→ DESCRIPTION OF THE TASK: Give these lines again with "envelope" switched to "letter", leaving everything else unchanged.

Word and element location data

* * * * * * * * *

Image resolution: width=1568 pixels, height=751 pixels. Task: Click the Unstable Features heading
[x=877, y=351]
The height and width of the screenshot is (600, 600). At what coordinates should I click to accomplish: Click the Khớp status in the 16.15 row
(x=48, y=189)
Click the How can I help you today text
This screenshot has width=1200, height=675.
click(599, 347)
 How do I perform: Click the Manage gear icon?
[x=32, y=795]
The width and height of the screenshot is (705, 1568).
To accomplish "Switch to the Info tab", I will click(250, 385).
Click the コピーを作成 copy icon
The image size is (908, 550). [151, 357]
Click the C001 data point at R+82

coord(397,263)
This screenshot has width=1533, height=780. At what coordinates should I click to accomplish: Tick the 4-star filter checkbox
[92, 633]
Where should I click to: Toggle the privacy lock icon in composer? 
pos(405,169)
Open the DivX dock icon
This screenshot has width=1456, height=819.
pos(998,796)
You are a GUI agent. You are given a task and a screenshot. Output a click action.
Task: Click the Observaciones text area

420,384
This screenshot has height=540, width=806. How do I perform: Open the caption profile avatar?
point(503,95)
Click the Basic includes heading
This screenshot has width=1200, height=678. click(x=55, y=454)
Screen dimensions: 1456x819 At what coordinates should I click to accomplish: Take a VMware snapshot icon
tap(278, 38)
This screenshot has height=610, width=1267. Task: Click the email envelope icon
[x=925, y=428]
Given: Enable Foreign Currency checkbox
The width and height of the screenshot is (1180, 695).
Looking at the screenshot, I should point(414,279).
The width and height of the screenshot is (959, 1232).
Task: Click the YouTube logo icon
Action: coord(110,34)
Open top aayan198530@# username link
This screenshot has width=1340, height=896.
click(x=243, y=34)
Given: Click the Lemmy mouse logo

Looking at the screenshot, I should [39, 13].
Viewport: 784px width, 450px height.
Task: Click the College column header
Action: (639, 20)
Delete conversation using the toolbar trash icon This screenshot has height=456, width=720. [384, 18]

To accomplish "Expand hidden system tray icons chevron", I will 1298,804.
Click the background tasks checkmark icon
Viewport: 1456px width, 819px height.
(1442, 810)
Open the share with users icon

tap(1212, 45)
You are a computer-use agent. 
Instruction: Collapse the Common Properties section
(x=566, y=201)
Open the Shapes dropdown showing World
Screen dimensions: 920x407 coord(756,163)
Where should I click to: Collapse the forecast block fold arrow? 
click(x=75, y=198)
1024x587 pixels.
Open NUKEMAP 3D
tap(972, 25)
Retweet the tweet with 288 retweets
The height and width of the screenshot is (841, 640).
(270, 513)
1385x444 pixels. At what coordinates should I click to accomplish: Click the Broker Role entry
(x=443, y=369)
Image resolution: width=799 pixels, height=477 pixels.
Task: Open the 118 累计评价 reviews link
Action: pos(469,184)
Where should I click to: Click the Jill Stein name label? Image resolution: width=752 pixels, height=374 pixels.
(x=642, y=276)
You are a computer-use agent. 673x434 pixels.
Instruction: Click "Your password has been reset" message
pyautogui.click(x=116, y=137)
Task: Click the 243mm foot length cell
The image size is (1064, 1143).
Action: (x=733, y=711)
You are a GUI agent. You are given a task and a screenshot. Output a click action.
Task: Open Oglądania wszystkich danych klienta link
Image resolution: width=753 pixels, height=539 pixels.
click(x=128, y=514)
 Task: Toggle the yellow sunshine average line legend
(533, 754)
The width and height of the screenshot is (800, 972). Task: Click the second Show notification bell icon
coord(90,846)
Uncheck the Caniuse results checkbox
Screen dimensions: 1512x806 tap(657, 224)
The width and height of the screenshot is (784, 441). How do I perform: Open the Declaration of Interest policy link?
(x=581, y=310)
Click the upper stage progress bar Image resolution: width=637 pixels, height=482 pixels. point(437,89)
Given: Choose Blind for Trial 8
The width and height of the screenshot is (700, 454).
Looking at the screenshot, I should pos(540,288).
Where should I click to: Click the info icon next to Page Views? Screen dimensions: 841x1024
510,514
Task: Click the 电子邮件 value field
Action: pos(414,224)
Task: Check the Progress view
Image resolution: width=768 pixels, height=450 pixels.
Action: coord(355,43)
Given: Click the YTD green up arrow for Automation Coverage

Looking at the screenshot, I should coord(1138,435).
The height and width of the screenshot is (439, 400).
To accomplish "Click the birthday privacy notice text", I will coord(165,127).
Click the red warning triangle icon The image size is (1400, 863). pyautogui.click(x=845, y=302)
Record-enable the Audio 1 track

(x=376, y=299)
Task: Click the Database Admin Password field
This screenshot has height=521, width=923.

* * * * * * * * *

→ FULL SOLUTION:
Image resolution: width=1568 pixels, height=751 pixels. Task: Click the Unstable Features heading
[x=877, y=351]
The height and width of the screenshot is (600, 600). At what coordinates should I click to accomplish: Click the Khớp status in the 16.15 row
(x=48, y=189)
Click the How can I help you today text
This screenshot has width=1200, height=675.
click(599, 347)
 How do I perform: Click the Manage gear icon?
[x=32, y=795]
The width and height of the screenshot is (705, 1568).
To accomplish "Switch to the Info tab", I will click(250, 385).
Click the コピーを作成 copy icon
The image size is (908, 550). [151, 357]
Click the C001 data point at R+82

coord(397,263)
This screenshot has width=1533, height=780. At what coordinates should I click to accomplish: Tick the 4-star filter checkbox
[92, 633]
Where should I click to: Toggle the privacy lock icon in composer? 
pos(405,169)
Open the DivX dock icon
This screenshot has width=1456, height=819.
pos(998,796)
You are a GUI agent. You are given a task and a screenshot. Output a click action.
Task: Click the Observaciones text area

420,384
This screenshot has height=540, width=806. How do I perform: Open the caption profile avatar?
point(503,95)
Click the Basic includes heading
This screenshot has width=1200, height=678. click(x=55, y=454)
Screen dimensions: 1456x819 At what coordinates should I click to accomplish: Take a VMware snapshot icon
tap(278, 38)
This screenshot has height=610, width=1267. Task: Click the email letter icon
[x=925, y=428]
Given: Enable Foreign Currency checkbox
The width and height of the screenshot is (1180, 695).
Looking at the screenshot, I should point(414,279).
The width and height of the screenshot is (959, 1232).
Task: Click the YouTube logo icon
Action: coord(110,34)
Open top aayan198530@# username link
This screenshot has width=1340, height=896.
click(x=243, y=34)
Given: Click the Lemmy mouse logo

Looking at the screenshot, I should [39, 13].
Viewport: 784px width, 450px height.
Task: Click the College column header
Action: (639, 20)
Delete conversation using the toolbar trash icon This screenshot has height=456, width=720. [384, 18]

To accomplish "Expand hidden system tray icons chevron", I will 1298,804.
Click the background tasks checkmark icon
Viewport: 1456px width, 819px height.
(1442, 810)
Open the share with users icon

tap(1212, 45)
You are a computer-use agent. 
Instruction: Collapse the Common Properties section
(x=566, y=201)
Open the Shapes dropdown showing World
Screen dimensions: 920x407 coord(756,163)
Where should I click to: Collapse the forecast block fold arrow? 
click(x=75, y=198)
1024x587 pixels.
Open NUKEMAP 3D
tap(972, 25)
Retweet the tweet with 288 retweets
The height and width of the screenshot is (841, 640).
(270, 513)
1385x444 pixels. At what coordinates should I click to accomplish: Click the Broker Role entry
(x=443, y=369)
Image resolution: width=799 pixels, height=477 pixels.
Task: Open the 118 累计评价 reviews link
Action: pos(469,184)
Where should I click to: Click the Jill Stein name label? Image resolution: width=752 pixels, height=374 pixels.
(x=642, y=276)
You are a computer-use agent. 673x434 pixels.
Instruction: Click "Your password has been reset" message
pyautogui.click(x=116, y=137)
Task: Click the 243mm foot length cell
The image size is (1064, 1143).
Action: (x=733, y=711)
You are a GUI agent. You are given a task and a screenshot. Output a click action.
Task: Open Oglądania wszystkich danych klienta link
Image resolution: width=753 pixels, height=539 pixels.
click(x=128, y=514)
 Task: Toggle the yellow sunshine average line legend
(533, 754)
The width and height of the screenshot is (800, 972). Task: Click the second Show notification bell icon
coord(90,846)
Uncheck the Caniuse results checkbox
Screen dimensions: 1512x806 tap(657, 224)
The width and height of the screenshot is (784, 441). How do I perform: Open the Declaration of Interest policy link?
(x=581, y=310)
Click the upper stage progress bar Image resolution: width=637 pixels, height=482 pixels. point(437,89)
Given: Choose Blind for Trial 8
The width and height of the screenshot is (700, 454).
Looking at the screenshot, I should pos(540,288).
Where should I click to: Click the info icon next to Page Views? Screen dimensions: 841x1024
510,514
Task: Click the 电子邮件 value field
Action: pos(414,224)
Task: Check the Progress view
Image resolution: width=768 pixels, height=450 pixels.
Action: coord(355,43)
Given: Click the YTD green up arrow for Automation Coverage

Looking at the screenshot, I should coord(1138,435).
The height and width of the screenshot is (439, 400).
To accomplish "Click the birthday privacy notice text", I will coord(165,127).
Click the red warning triangle icon The image size is (1400, 863). pyautogui.click(x=845, y=302)
Record-enable the Audio 1 track

(x=376, y=299)
Task: Click the Database Admin Password field
This screenshot has height=521, width=923.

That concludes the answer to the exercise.